Dos años después de aquello, empecé con el pelo de la cabeza. Y aunque os parezca extraño, tampoco recuerdo cual fue el detonante concreto. Pero sí guardo la clarísima imagen de estar sentada en la sala de espera de la consulta de mi psicóloga, con una coleta que ocultaba el estropicio que me había hecho en el lado izquierdo de la cabeza y la sensación de estar muriendo de soledad. Aquello no podía estarme pasando a mi otra vez y lo peor de todo, es que no podía parar. Mi pobre psicóloga lo intentó todo: hipnosis, terapias de autocontrol, registros, relajación. Y a pesar de que nada de aquello funcionó, si hizo que dejase de sentirme sola. Cuando iba a terapia, por una hora, dejaba de ser la rara que necesitaba arrancarse el pelo. Tras unas cuantas sesiones, reuní el valor suficiente para afrontar uno de mis mayores pesadillas: ir a la peluquería. Pero maldita la hora.  A pesar de que el peluquero iba avisado de mi problema, probablemente, ni él ni las peluqueras que trabajaban aquel día, se hacían una idea de la magnitud de mi escarnio. Ellos intentaban normalizar la situación como podían, pero aún recuerdo como a través del cristal, se miraban entre ellos con caras de horror contenido. Pocas veces he tenido tantas ganas de desaparecer. Ese día comprendí que aquello se tenía que acabar, y si yo lo le ponía fin, nadie lo iba a hacer por mi.
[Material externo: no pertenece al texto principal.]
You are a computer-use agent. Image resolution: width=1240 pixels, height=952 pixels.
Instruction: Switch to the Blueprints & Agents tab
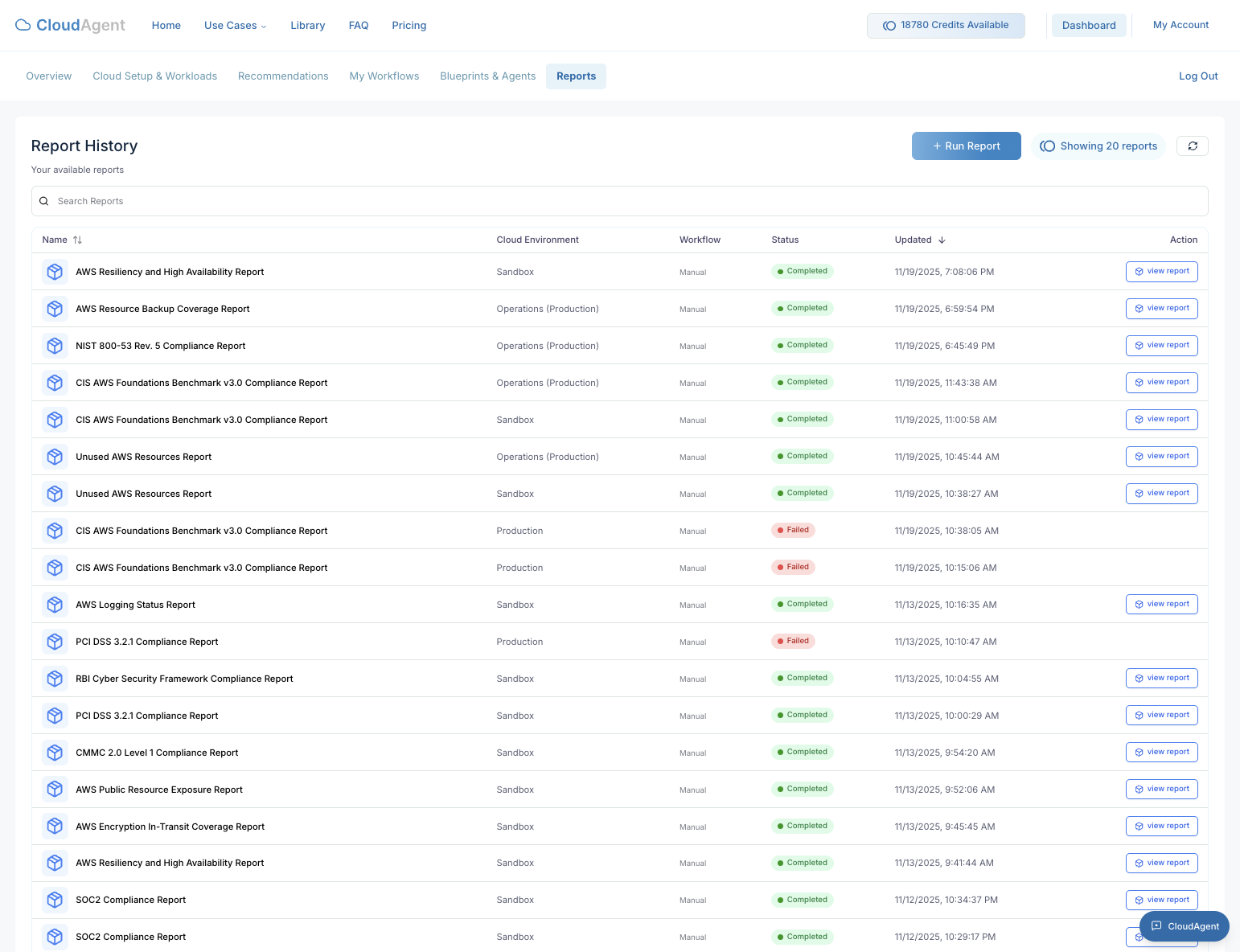coord(487,76)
Con el tiempo y mucho apoyo por parte de mi familia y algún que otro amigo (de los pocos y verdaderos que me quedaron después de aquello), conseguí empezar a controlarme. La frase “¡Ana, déjate el pelo!” y los manotazos cada vez que alguno de los presentes me veía acechando mi cabellera, fueron determinantes, en que el arranque fuese inversamente proporcional a la crecida del pelo. Aprendí que cuando llevaba el pelo suelto y limpio no me llevaba la mano a la cabeza, no me preguntéis por qué, pero funcionaba. Pasó alrededor de un año hasta que volví a la peluquería, pero aquel día no fue mi madre la que avisó con antelación al peluquero y me pidió una hora tardía para que no hubiese nadie. Ese día le eché valor, me senté con decisión frente al espejo y le expliqué al peluquero (que empatizó conmigo al instante, ya que conocía varios casos) lo que me había pasado y si se le ocurría una forma de igualar aquello. También ayudó que el pelo obviamente, había crecido mucho y ya no parecía un gato tiñoso, sino que se veía una melena con diferentes largos. ¿La solución? Cortármelo a capas cortas. Ese día marcó un antes y un después para mi. Volvía a ser lo que todo ese tiempo había querido: ser normal. Ya no tenía miedo por si los mechones se abrían más de la cuenta o de si a mi novio se le ocurría acariciarme el pelo. Podía empezar de cero. Y lo hice. Y me prometí a mi misma que nunca jamás volvería a dejar que autodestruirme fuese un alivio momentaneo a para mis problemas. Me lo propuse tanto, que si veis mis cejas y mi pelo mientras escribo esto, pensarías que me estoy inventando esta historia. Pero no me he curado, ahora mismo de hecho, tengo ganas de arrancarme el pelo, la diferencia es que no lo hago. Sigo tecleando, mientras miro lo bonita que me queda la trenza que llevo hoy y espero a que se me pasen las ganas.